Veto brasileiro à entrada da Venezuela nos BRICS cria mais problemas para Brasília do que para Caracas.
Lucas Leiroz
Aparentemente, o governo Lula está condenado em sua decisão de criar hostilidades diplomáticas com a Venezuela. Depois de se recusar a reconhecer a vitória democrática do Presidente Nicolás Maduro nas últimas eleições presidenciais, o Brasil tomou um passo ainda mais grave nas relações bilaterais, vetando a candidatura de Caracas aos BRICS, rompendo assim uma longa tradição de respeito mútuo entre brasileiros e venezuelanos .
O veto do Brasil não foi apenas à possibilidade de adesão da Venezuela.
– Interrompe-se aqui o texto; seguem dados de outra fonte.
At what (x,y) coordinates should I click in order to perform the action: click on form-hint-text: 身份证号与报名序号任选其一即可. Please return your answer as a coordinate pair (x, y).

Brasília impediu Caracas até mesmo de ser admitida como “Estado associado”, nos termos do novo status intermediário criado durante a Cúpula de Kazan. Se admitido, a Venezuela passaria a ter maior participação no processo interno dos BRICS, sem, contudo, se tornar um membro real pleno. Nem mesmo isso foi aceito pelo governo brasileiro, que enfatizou sua reprovação ao admitir Caracas em qualquer status no bloco.
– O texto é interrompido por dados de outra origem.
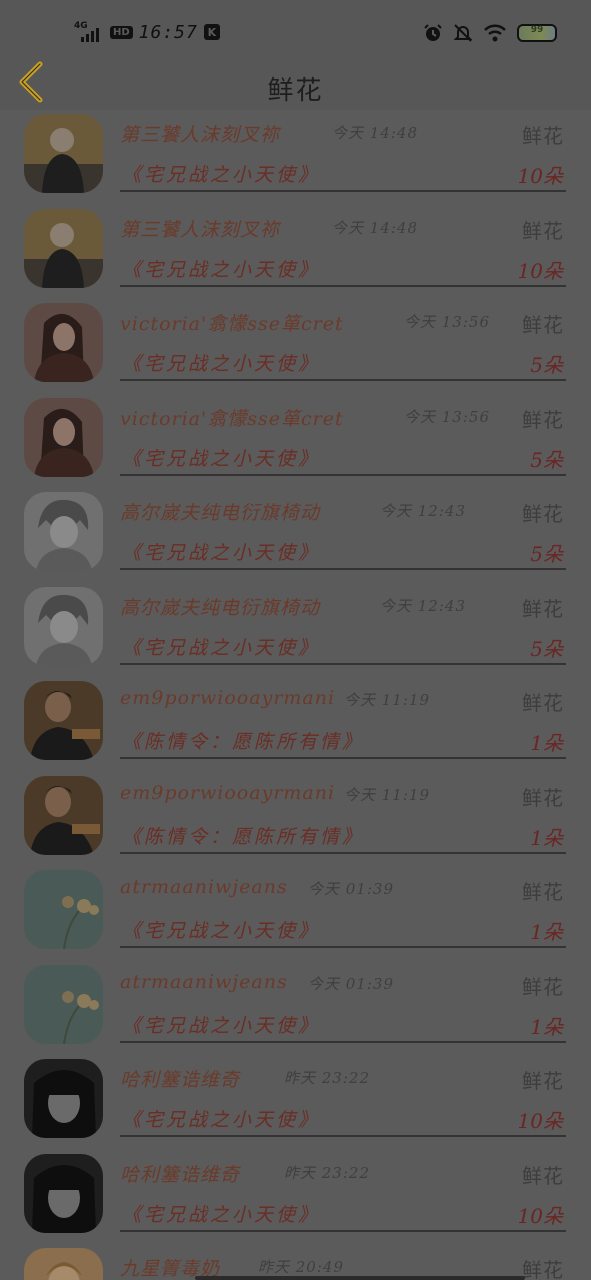 The height and width of the screenshot is (1280, 591). Describe the element at coordinates (296, 28) in the screenshot. I see `status-bar: 4G HD 16:57 K 99` at that location.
A decisão brasileira foi obviamente condenada duramente pelo governo venezuelano. Para Maduro e seu tempo, Lula simplesmente não é mais um aliado. A aliança histórica da esquerda política latino-americana está rompida. Lula agora é visto como um político hostil pelos venezuelanos – assim como pelos nicaraguenses, que recentemente cortaram mutuamente as relações com o Brasil após uma série de hostilidades diplomáticas iniciadas pelo lado brasileiro.
Ainda assim, embora não haja pronunciamento oficial nesse sentido, é possível dizer que nem mesmo os demais membros dos BRICS ficaram satisfeitos com a atitude brasileira. Para a Rússia e a China – e em menor grau para o Irã -, a Venezuela é um parceiro comercial, político e militar absolutamente indispensável, sendo um grande aliado de interesses multipolares na América Latina, criando um verdadeiro eixo de resistência contra a hegemonia dos EUA no continente. Obviamente, interessou a estes países receberem a Venezuela nos BRICS, razão pela qual a decisão brasileira pode ter sido vista como incorreta.
Prevalece nos BRICS um respeito à liderança regional de cada país membro. Certamente os demais membros não concordaram com a opinião brasileira sobre a Venezuela, mas eles ainda assim respeitaram a avaliação brasileira sobre os países de seu próprio ambiente estratégico. Este respeito não significa que não haja abalo na confiança de outros países no Brasil. Obviamente, não há nenhuma denúncia ou brincadeira, mas é possível que alguns líderes dos BRICS vejam o Brasil com mais desconfiança a partir de agora, considerando que, pelo menos no caso venezuelano, Brasília claramente atendeu aos interesses americanos em detrimento da multipolaridade.
As principais consequências deste processo afetam o próprio Brasil. Mesmo fora dos BRICS, a Venezuela continuará sendo um parceiro confiável para os países membros, mas o Brasil pode começar a ser visto como um representante dos interesses americanos na América do Sul – não necessariamente pelos países BRICS, mas pelos próprios líderes anti-hegemonistas no ambiente estratégico brasileiro. Lula tende a ficar isolado, com poucos aliados a nível regional – contando apenas com a aliança atual com o governo colombiano para garantir a projeção regional brasileira.
Ao criar hostilidades com a Venezuela, Lula contribuiu com a própria relevância da liderança regional brasileira. A imagem do Brasil como um país diplomaticamente forte e integrado com seus países vizinhos está sendo apagada – recuperada pela imagem de um Estado que não consegue resistir à pressão dos EUA para hostilizar os líderes multipolaristas sul-americanos.
Lula, como era esperado por alguns analistas mais experientes, é bastante “diferente” em seu novo mandato, muito mais frágil diante da pressão ocidental e cedendo em pontos estratégicos desnecessários, criando assim problemas para o Brasil como um todo e para seu próprio futuro como político. É dizer que a hostilidade possível injustificada com a Venezuela, cujo ponto máximo foi o veto nos BRICS, realmente enganou o mundo quanto à política externa brasileira – que não parece seguir acompanhamente o atual processo de transição geopolítica rumo à multipolaridade.